600 accampamenti sono nati a partire dalla primavera del 2024 nelle università americane e di tutto il mondo. La commossa testimonianza della giornalista palestinese Bisan Owda da Gaza, la quale confessa sullo sfondo di altre tende, quelle dei campi profughi palestinesi, di non essersi persa un solo video dei coraggiosi manifestanti della Columbia University, mostra cosa la consapevolezza, la protesta e la lotta può fare, anche se 3100 studenti sono stati arresati e le tende sgomberate.

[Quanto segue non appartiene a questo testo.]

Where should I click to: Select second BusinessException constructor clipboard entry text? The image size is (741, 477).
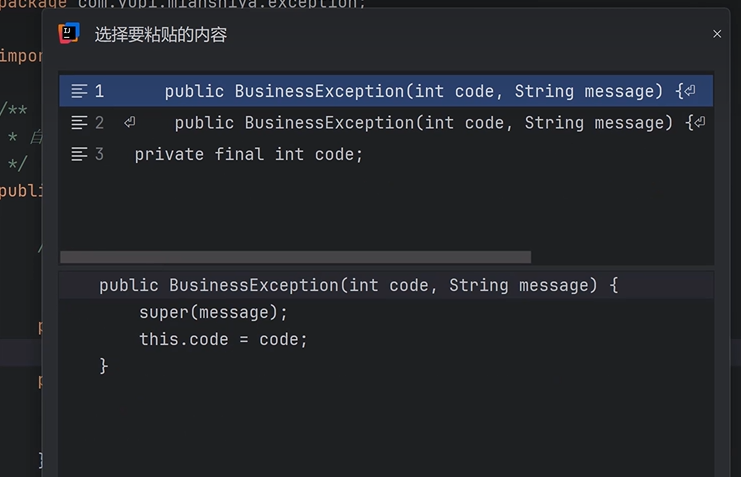[x=424, y=123]
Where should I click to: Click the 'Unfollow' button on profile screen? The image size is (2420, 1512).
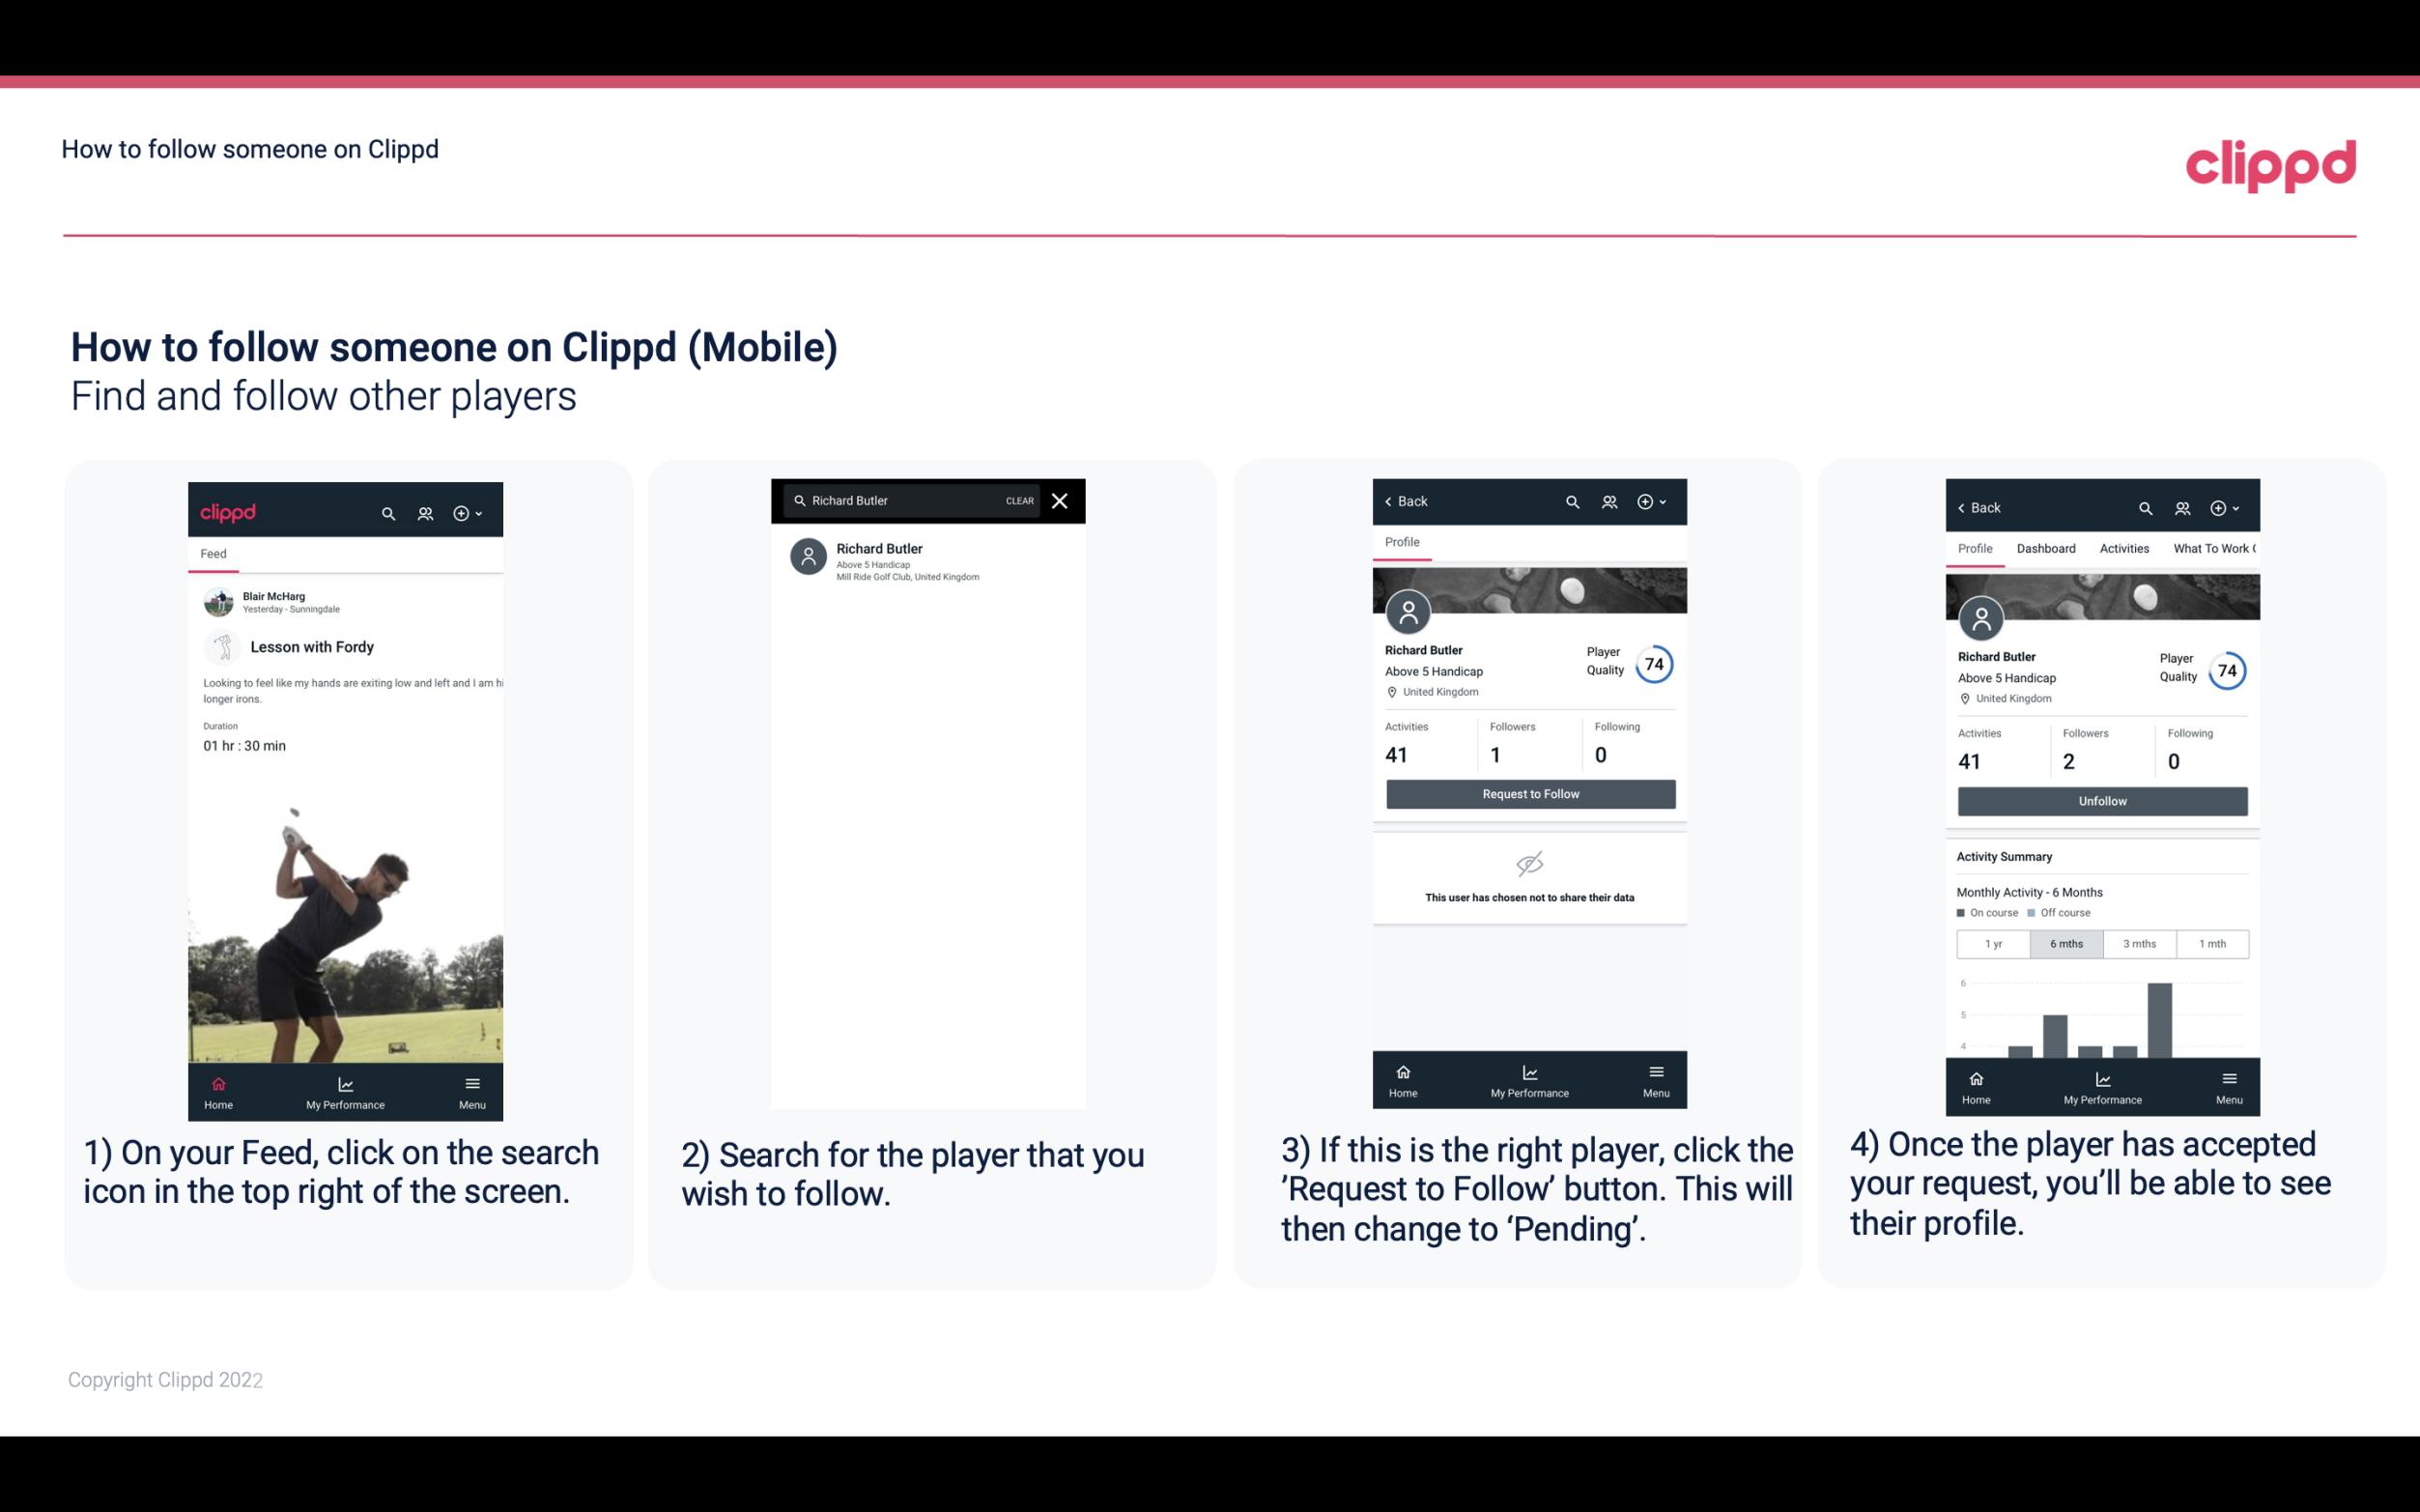(x=2101, y=800)
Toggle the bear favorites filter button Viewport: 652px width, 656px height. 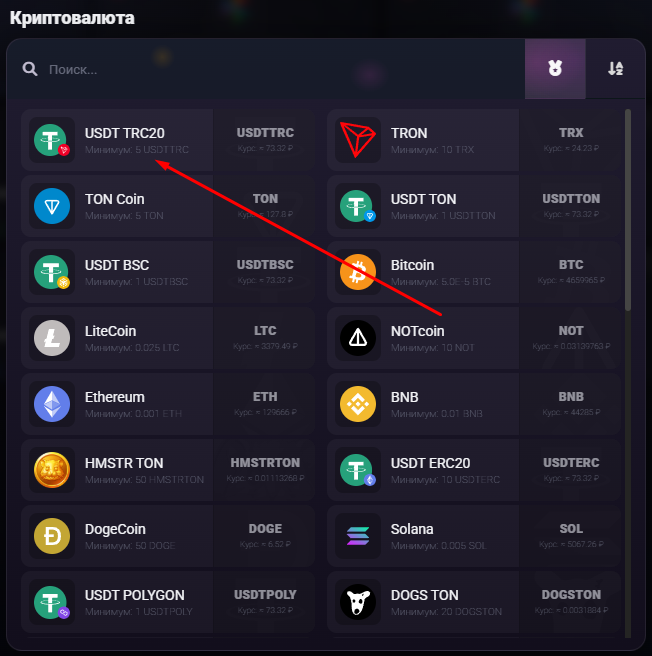coord(555,69)
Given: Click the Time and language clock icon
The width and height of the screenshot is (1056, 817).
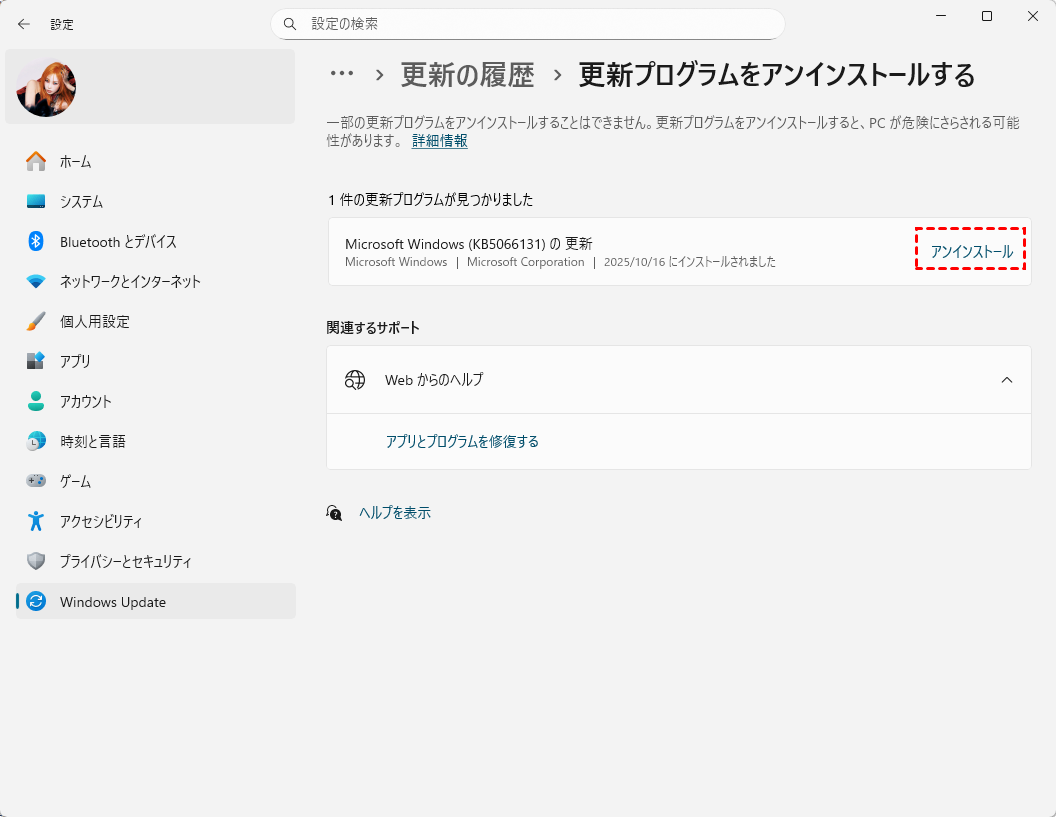Looking at the screenshot, I should [36, 441].
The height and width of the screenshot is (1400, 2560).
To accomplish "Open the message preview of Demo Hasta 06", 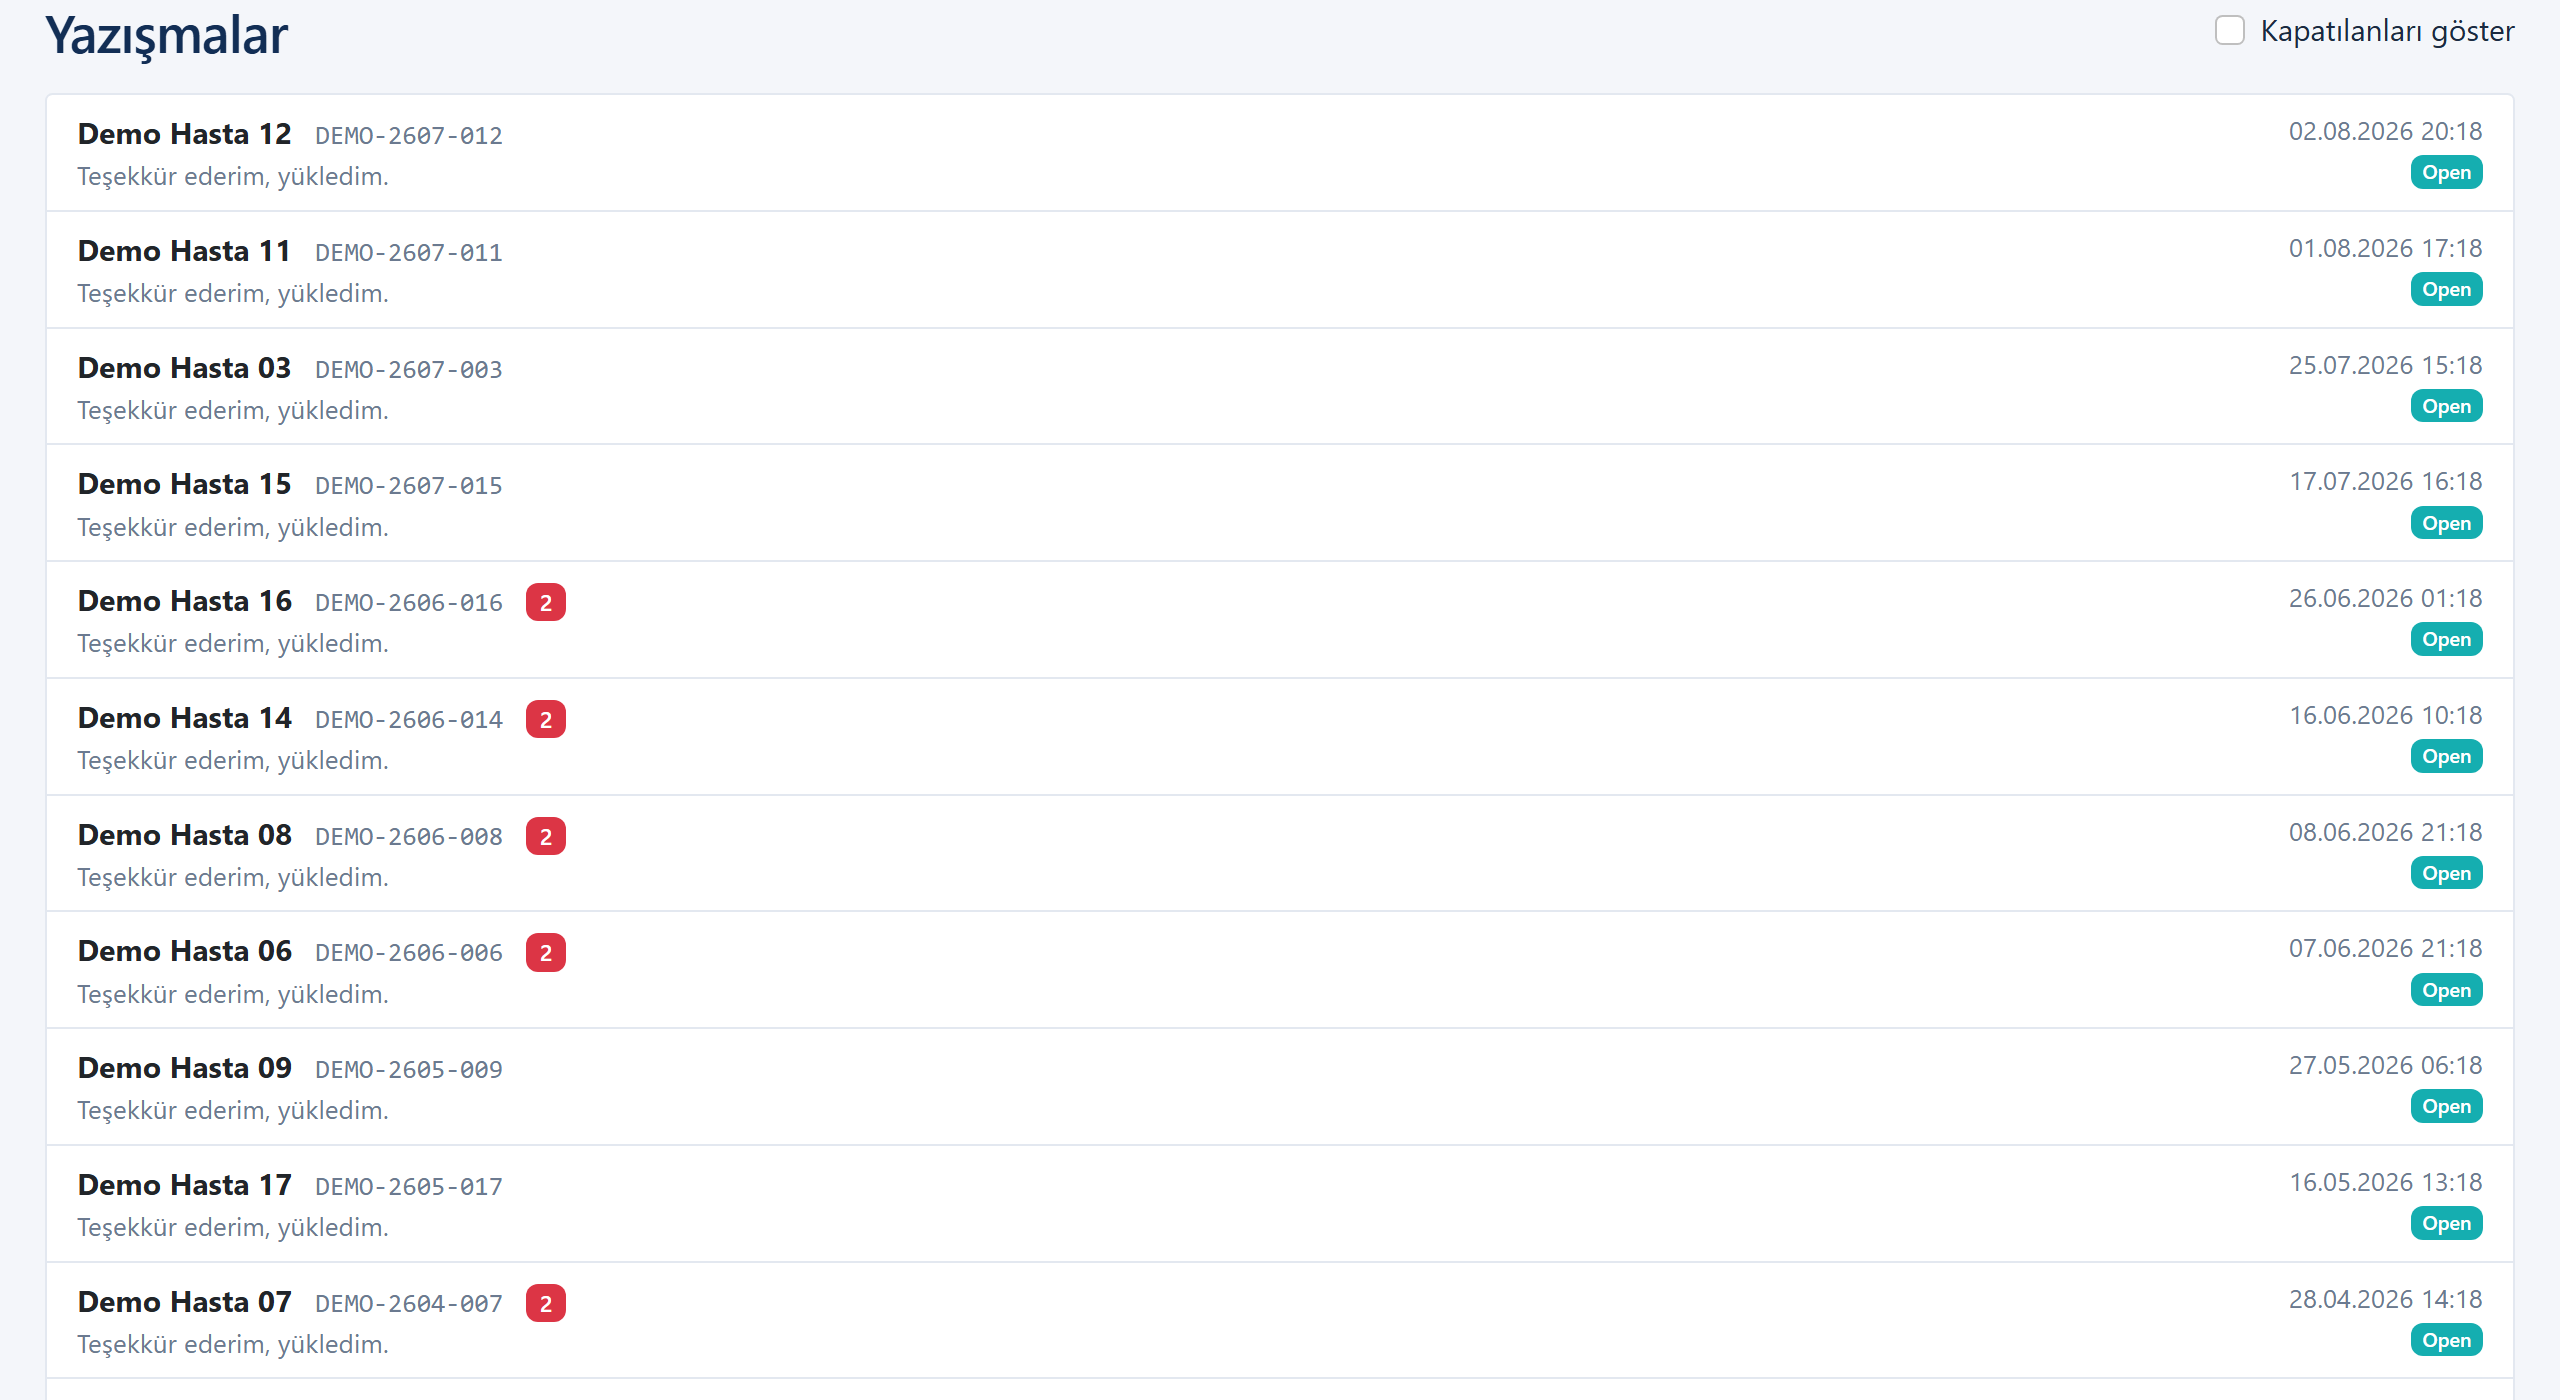I will pos(233,994).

The Encampments- Gli Accampamenti è dal 28 novembre nelle sale italiane distribuito da Revolver Film e Valtellina Distribuzione, un documento sempre e ora più che mai necessario vista la prospettata e solo apparente soluzione dell’annosa “questione palestinese” divulgata dai media, uno strumento fondamentale per non dimenticare quello che continua a accadere in Palestina e sollecitare una riflessione sulla cronica questione: ora che sono sempre più chiare le conseguenze del neo-colonialismo nel mondo, siamo ancora certi che quello occidentale sia l’unico o il migliore sistema sociale e produttivo possibile?